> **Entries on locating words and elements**
--*--

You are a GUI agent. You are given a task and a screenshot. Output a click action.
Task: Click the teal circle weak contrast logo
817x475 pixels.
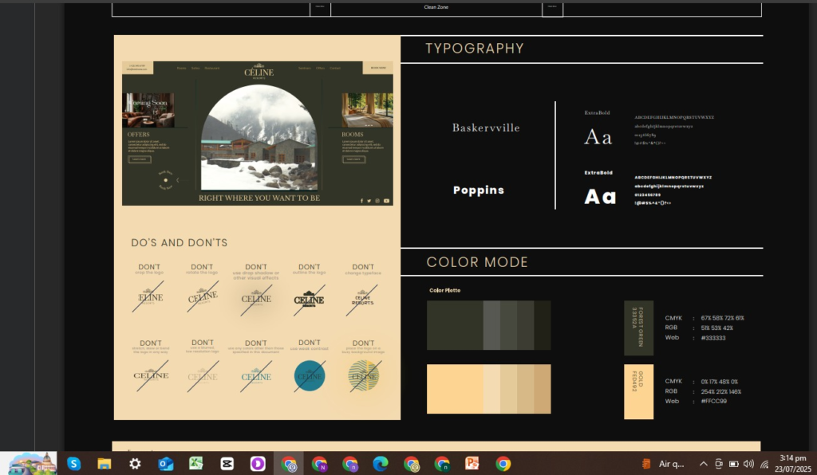coord(310,375)
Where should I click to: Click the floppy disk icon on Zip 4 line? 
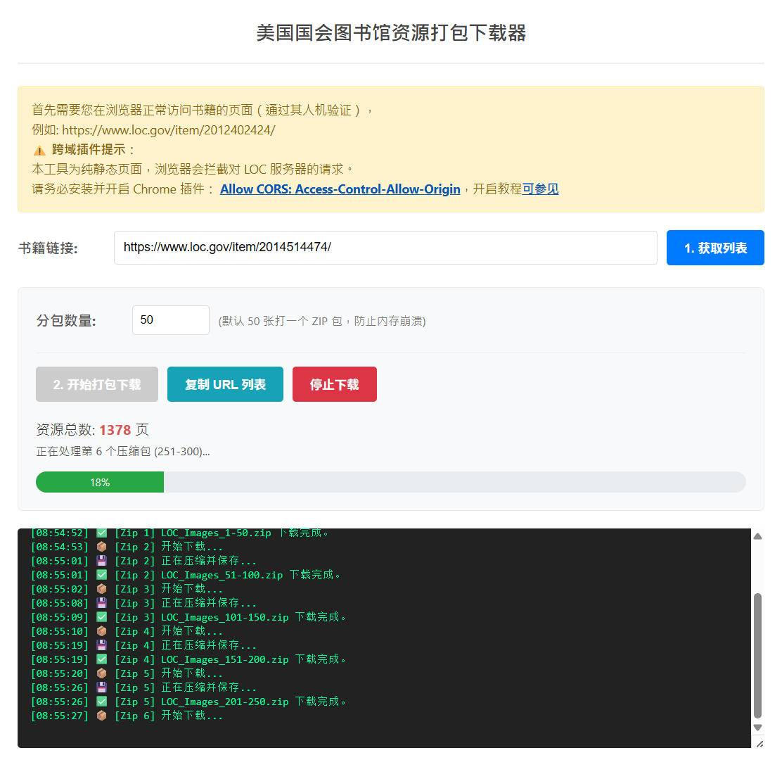[101, 645]
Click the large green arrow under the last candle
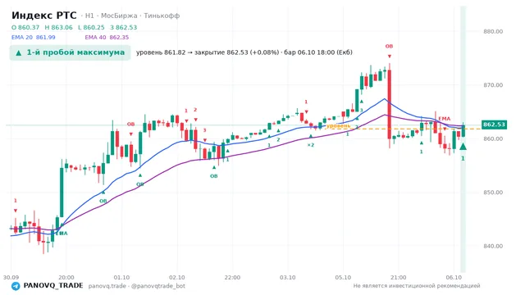Image resolution: width=525 pixels, height=295 pixels. pyautogui.click(x=463, y=147)
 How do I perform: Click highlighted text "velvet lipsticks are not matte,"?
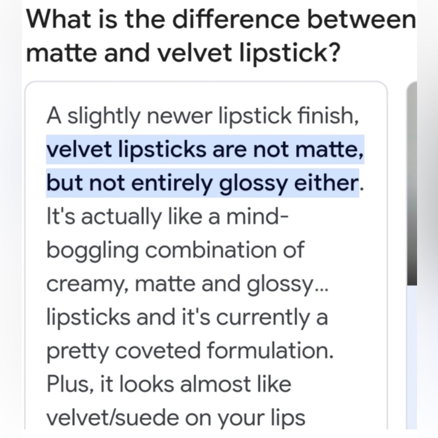tap(205, 150)
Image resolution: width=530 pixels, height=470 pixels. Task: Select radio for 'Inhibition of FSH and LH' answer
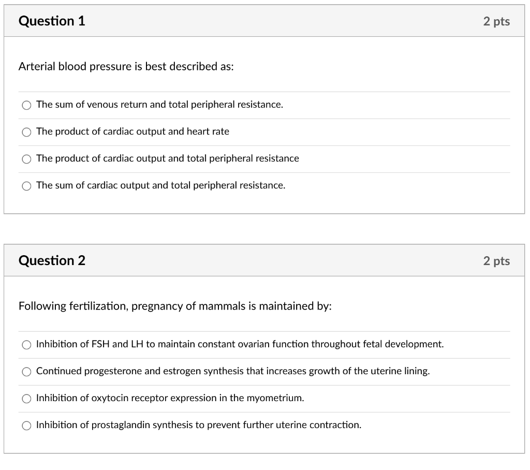(x=26, y=345)
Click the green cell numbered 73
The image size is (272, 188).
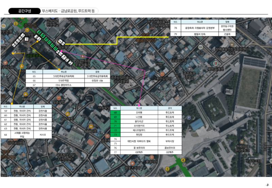(115, 135)
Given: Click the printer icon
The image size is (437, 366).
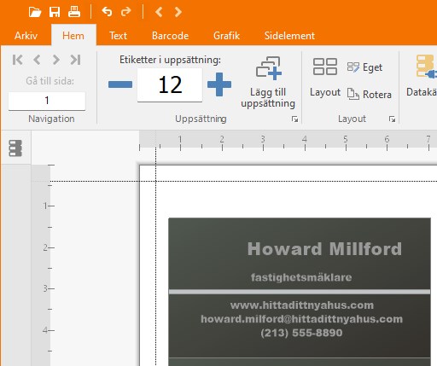Looking at the screenshot, I should pyautogui.click(x=74, y=12).
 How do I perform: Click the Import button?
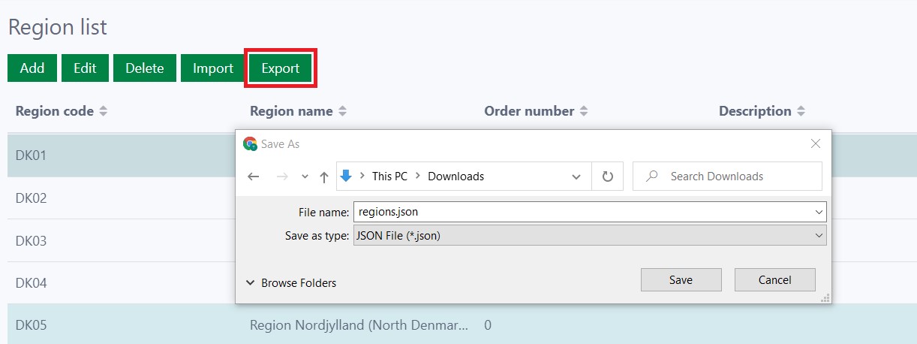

--*--

Rewrite all of the records above, replacing every "icon" with "symbol" and keeping everything else the same. Leave the pictures out.

You are a GUI agent. You are given a task and a screenshot. Output a click action.
Task: Click the teal circle weak contrast logo
817x475 pixels.
coord(310,375)
Where should I click to: Click the floppy disk symbol on Zip 4 line? 
[101, 645]
Click the large green arrow under the last candle
Image resolution: width=525 pixels, height=295 pixels. pyautogui.click(x=463, y=147)
 How do I perform: Click highlighted text "velvet lipsticks are not matte,"?
tap(205, 150)
Image resolution: width=530 pixels, height=470 pixels. Task: Select radio for 'Inhibition of FSH and LH' answer
(x=26, y=345)
Click the green cell numbered 73
The image size is (272, 188).
(115, 135)
Given: Click the printer symbol
The image size is (437, 366).
Looking at the screenshot, I should pyautogui.click(x=74, y=12).
 How do I perform: Click the Import button?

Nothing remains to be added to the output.